Try it. In how many lines of the records does "agent" appear? Answer with one number.

Supplied data.
--- START ---
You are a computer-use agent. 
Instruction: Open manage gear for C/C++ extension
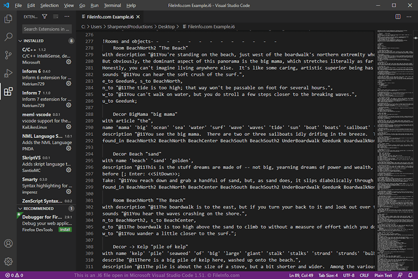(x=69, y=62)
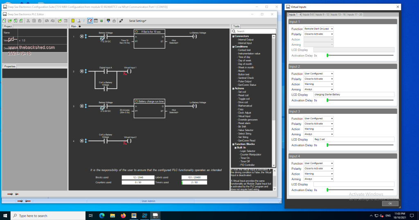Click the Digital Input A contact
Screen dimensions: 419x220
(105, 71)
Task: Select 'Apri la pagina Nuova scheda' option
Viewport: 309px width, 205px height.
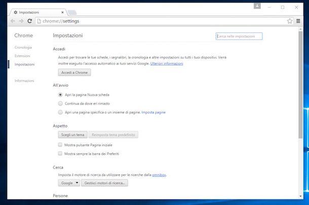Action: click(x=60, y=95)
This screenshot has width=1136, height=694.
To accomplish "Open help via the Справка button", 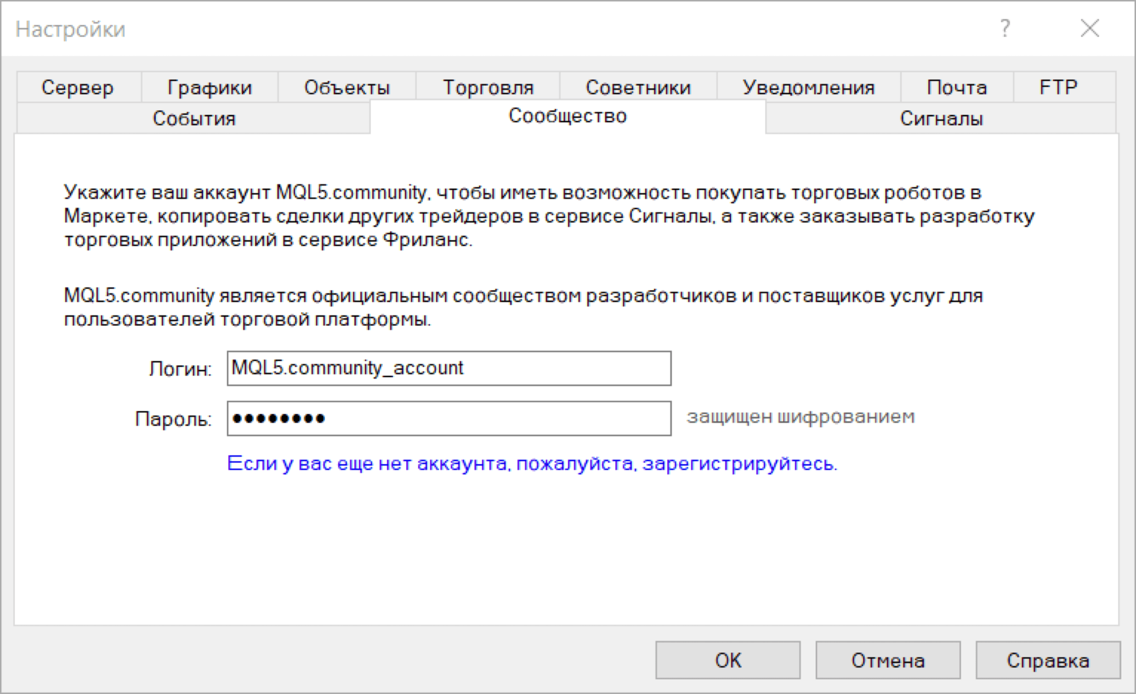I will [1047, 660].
--- END ---
--- START ---
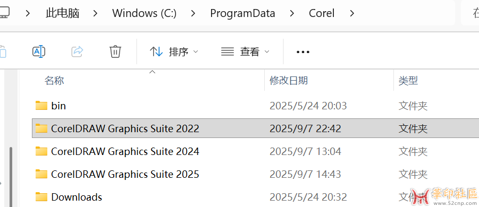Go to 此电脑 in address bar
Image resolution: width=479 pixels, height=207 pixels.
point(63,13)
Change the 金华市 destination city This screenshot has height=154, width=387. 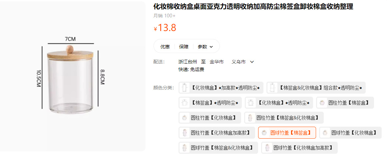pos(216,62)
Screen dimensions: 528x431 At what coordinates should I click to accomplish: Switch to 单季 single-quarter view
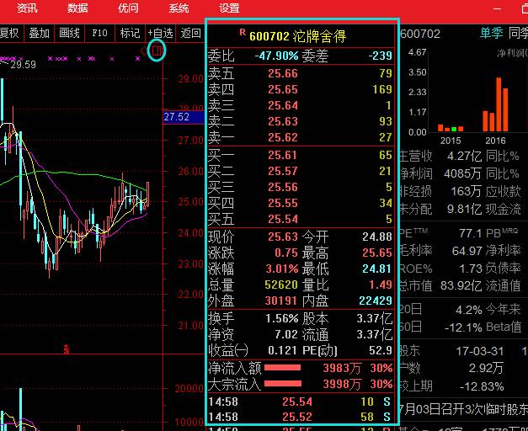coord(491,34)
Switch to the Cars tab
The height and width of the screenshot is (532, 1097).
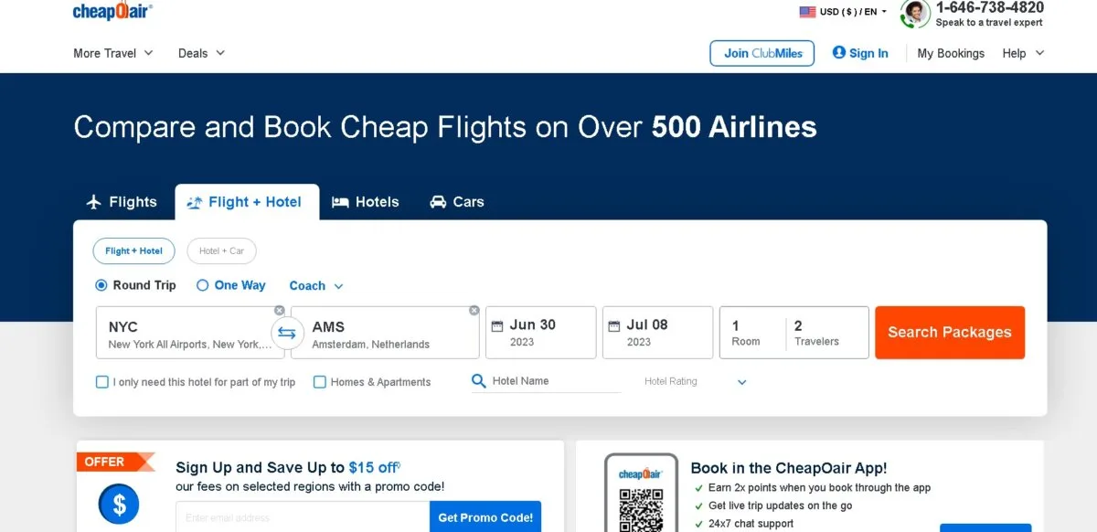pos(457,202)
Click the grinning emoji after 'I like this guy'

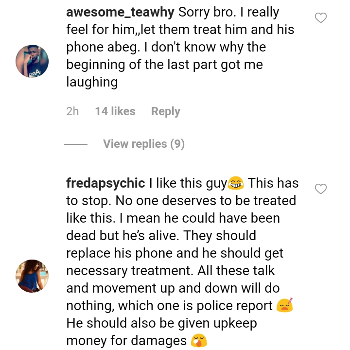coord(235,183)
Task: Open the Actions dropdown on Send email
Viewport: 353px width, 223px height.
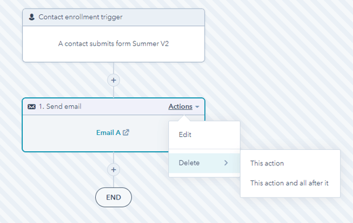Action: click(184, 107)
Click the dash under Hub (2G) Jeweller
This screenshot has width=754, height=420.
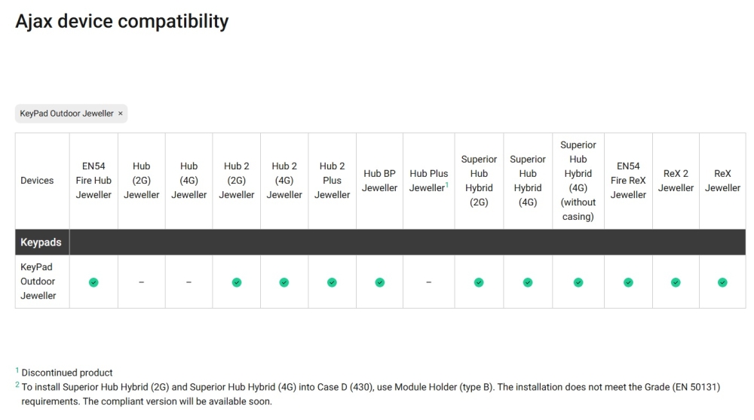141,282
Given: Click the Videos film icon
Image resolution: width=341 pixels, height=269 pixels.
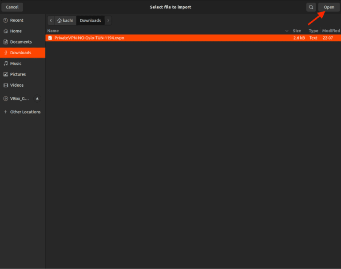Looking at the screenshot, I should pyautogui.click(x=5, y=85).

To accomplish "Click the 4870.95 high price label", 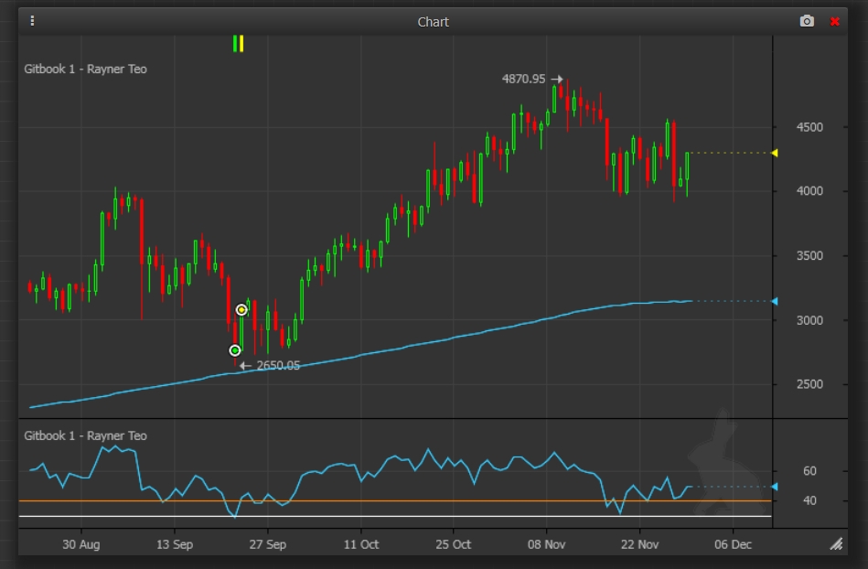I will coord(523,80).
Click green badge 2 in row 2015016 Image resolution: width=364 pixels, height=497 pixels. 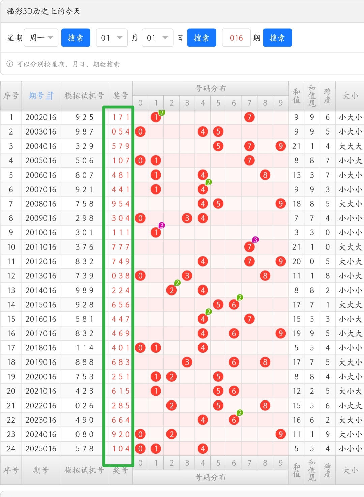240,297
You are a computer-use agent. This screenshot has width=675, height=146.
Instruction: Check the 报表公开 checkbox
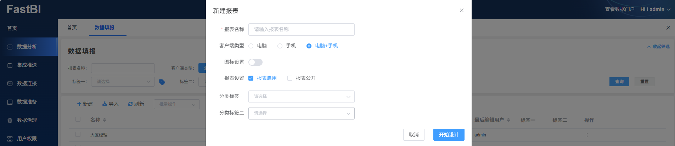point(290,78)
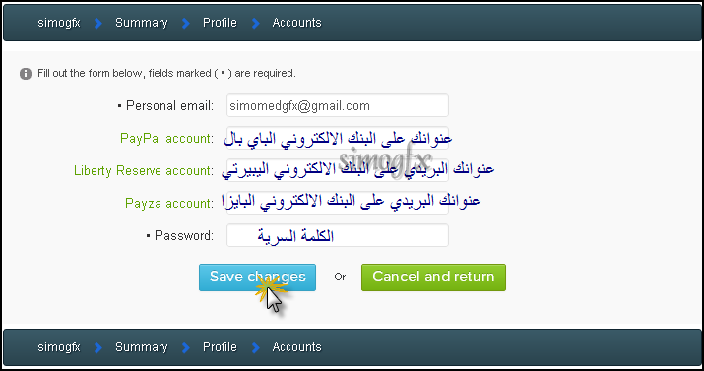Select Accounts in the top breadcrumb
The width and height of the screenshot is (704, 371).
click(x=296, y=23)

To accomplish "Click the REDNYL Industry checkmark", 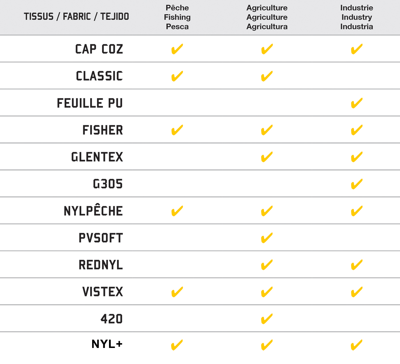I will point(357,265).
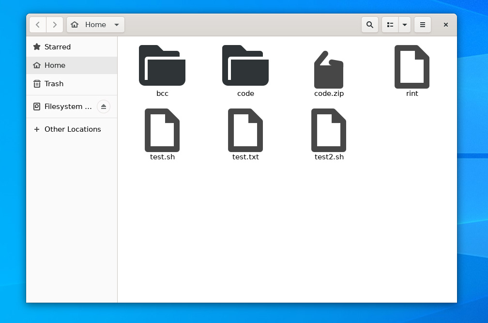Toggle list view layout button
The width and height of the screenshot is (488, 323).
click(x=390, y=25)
--- END ---
Solved problem. 2